Solo Fugère s’est d’ailleurs « servi de la pièce et de la production » pour faire lancer une pétition demandant la création d’une murale à l’effigie de Fredy Villanueva, souligne Annabel Soutar pour qui cette action souligne comment le dialogue ouvert dans la pièce se prolonge au-delà de la représentation.

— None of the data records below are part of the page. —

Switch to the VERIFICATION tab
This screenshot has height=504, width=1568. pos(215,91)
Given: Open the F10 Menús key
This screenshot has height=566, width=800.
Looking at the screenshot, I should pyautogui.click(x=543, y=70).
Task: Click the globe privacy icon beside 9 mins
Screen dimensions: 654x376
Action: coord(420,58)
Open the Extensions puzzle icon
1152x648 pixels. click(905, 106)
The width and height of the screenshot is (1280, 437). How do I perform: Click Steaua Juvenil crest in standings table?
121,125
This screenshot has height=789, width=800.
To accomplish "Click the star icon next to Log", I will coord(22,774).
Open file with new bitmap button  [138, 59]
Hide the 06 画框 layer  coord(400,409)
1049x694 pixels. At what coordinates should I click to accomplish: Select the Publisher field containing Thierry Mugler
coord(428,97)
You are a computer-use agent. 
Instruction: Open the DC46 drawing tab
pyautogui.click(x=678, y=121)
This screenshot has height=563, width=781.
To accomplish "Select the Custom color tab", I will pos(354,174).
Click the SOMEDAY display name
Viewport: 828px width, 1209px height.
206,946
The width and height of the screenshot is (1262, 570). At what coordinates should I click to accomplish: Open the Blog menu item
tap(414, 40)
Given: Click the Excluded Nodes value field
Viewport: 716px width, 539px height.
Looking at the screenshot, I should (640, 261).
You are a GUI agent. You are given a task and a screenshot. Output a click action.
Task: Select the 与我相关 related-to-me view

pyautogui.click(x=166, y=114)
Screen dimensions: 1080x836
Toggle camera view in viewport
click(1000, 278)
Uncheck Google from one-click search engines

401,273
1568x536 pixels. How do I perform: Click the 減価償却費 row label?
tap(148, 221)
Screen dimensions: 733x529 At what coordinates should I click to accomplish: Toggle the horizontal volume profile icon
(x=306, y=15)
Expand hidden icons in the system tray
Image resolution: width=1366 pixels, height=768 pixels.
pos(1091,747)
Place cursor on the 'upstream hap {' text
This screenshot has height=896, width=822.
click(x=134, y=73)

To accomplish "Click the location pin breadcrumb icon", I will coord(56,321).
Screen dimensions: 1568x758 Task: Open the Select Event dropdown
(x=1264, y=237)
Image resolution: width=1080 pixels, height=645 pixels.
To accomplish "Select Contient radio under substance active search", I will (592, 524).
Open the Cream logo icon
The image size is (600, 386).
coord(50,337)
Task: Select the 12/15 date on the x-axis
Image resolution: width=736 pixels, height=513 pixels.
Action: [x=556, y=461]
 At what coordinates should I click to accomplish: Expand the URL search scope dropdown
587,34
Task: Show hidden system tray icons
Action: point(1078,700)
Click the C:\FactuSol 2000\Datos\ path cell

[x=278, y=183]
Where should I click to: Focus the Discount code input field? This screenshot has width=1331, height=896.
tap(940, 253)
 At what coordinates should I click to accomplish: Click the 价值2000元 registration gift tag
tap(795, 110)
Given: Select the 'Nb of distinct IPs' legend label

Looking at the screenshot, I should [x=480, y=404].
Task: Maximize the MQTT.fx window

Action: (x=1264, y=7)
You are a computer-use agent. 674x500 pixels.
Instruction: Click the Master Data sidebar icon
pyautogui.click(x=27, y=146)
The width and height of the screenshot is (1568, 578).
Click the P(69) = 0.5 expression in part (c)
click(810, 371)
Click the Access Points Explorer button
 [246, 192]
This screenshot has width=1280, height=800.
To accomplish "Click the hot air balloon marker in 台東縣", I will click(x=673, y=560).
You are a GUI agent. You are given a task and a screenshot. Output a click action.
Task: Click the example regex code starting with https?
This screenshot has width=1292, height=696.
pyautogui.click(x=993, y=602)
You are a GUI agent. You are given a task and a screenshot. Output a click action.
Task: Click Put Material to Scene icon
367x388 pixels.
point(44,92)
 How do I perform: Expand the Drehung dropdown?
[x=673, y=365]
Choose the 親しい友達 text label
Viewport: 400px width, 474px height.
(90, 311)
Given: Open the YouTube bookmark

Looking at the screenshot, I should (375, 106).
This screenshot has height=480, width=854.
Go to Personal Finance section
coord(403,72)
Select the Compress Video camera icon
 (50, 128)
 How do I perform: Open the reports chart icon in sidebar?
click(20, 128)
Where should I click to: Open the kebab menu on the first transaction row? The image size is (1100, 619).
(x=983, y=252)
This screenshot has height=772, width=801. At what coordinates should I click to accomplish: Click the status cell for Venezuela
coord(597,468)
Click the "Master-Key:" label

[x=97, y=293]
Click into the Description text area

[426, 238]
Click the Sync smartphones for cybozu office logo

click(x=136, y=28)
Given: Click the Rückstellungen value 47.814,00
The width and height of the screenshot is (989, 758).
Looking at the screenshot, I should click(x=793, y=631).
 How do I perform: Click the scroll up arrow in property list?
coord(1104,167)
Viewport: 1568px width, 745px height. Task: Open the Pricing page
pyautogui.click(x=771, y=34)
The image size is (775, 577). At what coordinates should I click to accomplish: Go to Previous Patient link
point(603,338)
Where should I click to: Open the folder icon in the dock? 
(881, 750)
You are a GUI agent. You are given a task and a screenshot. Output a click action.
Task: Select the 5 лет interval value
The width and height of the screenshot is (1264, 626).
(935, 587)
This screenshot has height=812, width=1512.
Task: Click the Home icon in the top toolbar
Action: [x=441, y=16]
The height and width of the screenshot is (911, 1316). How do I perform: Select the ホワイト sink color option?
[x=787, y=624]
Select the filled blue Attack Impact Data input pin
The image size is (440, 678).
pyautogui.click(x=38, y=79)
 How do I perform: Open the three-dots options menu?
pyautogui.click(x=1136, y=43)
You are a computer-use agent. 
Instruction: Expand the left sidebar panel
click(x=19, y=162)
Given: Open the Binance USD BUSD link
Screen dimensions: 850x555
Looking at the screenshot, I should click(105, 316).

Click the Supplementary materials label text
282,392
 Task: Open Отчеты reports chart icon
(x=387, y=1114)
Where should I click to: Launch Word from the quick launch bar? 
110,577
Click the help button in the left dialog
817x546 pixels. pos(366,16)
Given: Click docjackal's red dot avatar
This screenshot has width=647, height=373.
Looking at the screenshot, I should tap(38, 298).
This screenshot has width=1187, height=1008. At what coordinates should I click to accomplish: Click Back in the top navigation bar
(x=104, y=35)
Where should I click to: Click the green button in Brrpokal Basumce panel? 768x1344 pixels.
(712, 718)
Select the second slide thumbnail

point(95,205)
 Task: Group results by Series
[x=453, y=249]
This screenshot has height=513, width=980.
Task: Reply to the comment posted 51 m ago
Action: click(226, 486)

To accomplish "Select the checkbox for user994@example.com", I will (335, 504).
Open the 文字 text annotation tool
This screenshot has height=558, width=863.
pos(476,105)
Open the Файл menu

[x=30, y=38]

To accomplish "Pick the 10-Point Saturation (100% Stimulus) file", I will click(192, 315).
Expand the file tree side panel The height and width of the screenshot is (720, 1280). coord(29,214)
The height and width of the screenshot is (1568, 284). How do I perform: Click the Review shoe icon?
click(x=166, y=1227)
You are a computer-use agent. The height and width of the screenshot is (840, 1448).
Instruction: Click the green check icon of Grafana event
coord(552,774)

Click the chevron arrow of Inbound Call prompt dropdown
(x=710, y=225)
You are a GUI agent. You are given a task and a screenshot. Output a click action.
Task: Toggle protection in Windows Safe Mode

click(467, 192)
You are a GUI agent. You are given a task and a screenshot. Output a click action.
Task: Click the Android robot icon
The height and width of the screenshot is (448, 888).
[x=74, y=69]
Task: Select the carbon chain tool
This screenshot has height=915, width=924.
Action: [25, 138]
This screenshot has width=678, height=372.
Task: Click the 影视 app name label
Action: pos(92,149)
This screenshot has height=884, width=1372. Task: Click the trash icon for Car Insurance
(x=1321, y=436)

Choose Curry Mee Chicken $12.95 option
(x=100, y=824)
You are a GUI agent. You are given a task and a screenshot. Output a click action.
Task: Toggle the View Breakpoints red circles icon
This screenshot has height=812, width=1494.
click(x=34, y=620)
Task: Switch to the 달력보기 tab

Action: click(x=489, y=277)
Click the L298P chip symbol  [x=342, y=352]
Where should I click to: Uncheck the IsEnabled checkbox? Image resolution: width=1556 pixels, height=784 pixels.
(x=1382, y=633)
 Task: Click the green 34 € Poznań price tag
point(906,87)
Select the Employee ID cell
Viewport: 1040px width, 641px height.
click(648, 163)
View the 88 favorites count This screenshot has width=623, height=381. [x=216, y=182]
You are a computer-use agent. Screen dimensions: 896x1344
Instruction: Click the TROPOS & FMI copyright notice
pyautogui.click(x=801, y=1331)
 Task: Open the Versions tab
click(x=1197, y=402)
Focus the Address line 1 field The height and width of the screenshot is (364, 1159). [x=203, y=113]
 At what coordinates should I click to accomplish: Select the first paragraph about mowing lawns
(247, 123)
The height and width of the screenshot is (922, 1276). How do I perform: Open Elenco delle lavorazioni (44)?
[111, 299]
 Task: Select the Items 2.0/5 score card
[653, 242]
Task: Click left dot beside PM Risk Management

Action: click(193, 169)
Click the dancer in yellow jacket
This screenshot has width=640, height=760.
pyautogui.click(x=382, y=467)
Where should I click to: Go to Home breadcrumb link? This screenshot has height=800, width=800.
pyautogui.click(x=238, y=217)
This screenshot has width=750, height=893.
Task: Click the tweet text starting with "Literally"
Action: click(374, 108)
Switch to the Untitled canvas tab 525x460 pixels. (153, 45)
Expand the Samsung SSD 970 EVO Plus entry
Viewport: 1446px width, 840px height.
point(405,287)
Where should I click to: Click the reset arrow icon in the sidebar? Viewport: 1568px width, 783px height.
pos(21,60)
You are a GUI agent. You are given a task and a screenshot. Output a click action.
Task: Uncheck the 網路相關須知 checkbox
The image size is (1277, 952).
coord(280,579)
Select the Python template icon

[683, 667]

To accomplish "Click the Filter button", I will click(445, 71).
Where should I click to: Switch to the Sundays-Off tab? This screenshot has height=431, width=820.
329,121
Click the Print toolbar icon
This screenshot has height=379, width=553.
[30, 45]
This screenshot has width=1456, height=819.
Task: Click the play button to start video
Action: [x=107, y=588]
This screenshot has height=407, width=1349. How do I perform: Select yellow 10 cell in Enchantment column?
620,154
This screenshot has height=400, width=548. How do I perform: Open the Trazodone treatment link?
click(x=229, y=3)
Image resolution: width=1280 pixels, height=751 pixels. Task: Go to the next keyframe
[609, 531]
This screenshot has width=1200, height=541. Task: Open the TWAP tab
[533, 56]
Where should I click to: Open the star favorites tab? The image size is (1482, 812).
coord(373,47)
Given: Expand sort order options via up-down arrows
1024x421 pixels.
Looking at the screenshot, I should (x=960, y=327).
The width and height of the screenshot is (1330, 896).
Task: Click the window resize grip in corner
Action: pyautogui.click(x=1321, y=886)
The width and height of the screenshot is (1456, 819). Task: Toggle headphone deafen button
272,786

Selon elle, les acteurs qui se sont dissociés de la pièce, comme l’a fait récemment Solo Fugère, ont de la difficulté à « réconcilier » leurs convictions militantes avec l’approche de théâtre documentaire qui met en lumière une diversité de perspectives, incluant celle de l’agent qui a fait feu sur Fredy Villanueva.
Lien de confiance rompu
Le militant Alexandre Popovic estime qu’il s’agit là d’un faux débat. Selon lui, « le problème est assez simple, c’est l’attitude d’Annabel Soutar ». À ses yeux, celle-ci a manqué de transparence et de franchise dans le processus de création de la pièce et a failli à tenir ses engagements auprès de la famille Villanueva notamment en ne les avisant pas de l’avancement du projet.
« La porte était ouverte au dialogue », insiste celui qui a fait entrer l’auteure dans la demeure de la famille Villanueva. « Il y a un lien de confiance qui a été brisé », explique-t-il en affirmant notamment avoir appris que la pièce prendrait l’affiche par le biais des médias.
Les efforts déployés par la production pour réparer les pots cassés ont été trop peu trop tard, soupire Alexandre Popovic qui digère mal le fait qu’Annabel Soutar « essaie de se poser en victime » dans cette histoire en se drapant dans sa liberté artistique pour imposer le remontage de la pièce qui tourne le fer dans la plaie de la famille, et d’une partie de la communauté, qui estime n’avoir jamais eu justice dans cette affaire.
Reste à voir quel sera la réception de la pièce qui prend l’affiche lundi (18 décembre) pour une semaine à La Licorne avant d’être présentée au printemps prochain dans le réseau des maisons de la culture, dont à la Maison culturelle et communautaire de Montréal-Nord.